[The task]: Print the lines of the data below without any changes, beginning with the line that contains "Click the Add action button" and continuing through the end of the data.

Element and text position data

=====

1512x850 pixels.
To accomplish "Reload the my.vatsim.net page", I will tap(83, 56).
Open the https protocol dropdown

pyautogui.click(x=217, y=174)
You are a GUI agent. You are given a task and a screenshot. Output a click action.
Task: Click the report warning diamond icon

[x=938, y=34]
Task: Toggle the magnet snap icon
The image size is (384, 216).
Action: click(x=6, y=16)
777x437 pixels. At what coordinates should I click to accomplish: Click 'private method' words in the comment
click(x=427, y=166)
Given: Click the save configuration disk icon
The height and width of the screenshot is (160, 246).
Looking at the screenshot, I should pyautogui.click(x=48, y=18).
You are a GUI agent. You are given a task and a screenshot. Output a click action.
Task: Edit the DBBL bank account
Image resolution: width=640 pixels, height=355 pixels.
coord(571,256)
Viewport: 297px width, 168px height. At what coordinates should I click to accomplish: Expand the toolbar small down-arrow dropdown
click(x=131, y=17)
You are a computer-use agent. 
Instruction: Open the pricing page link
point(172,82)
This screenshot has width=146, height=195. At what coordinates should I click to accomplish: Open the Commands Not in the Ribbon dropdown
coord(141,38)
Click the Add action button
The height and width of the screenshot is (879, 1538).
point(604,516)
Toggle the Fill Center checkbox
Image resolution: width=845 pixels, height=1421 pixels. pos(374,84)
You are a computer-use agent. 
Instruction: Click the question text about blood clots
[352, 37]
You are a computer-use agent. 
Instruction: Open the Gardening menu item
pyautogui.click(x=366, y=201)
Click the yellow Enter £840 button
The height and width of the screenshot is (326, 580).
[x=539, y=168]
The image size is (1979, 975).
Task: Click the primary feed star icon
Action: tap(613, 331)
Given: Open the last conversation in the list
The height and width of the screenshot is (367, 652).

=====

[Written reply]:
Click the Add action button
The height and width of the screenshot is (879, 1538).
point(604,516)
Toggle the Fill Center checkbox
Image resolution: width=845 pixels, height=1421 pixels. pos(374,84)
You are a computer-use agent. 
Instruction: Click the question text about blood clots
[352, 37]
You are a computer-use agent. 
Instruction: Open the Gardening menu item
pyautogui.click(x=366, y=201)
Click the yellow Enter £840 button
The height and width of the screenshot is (326, 580).
[x=539, y=168]
The image size is (1979, 975).
Task: Click the primary feed star icon
Action: tap(613, 331)
Given: Open the last conversation in the list
The height and width of the screenshot is (367, 652).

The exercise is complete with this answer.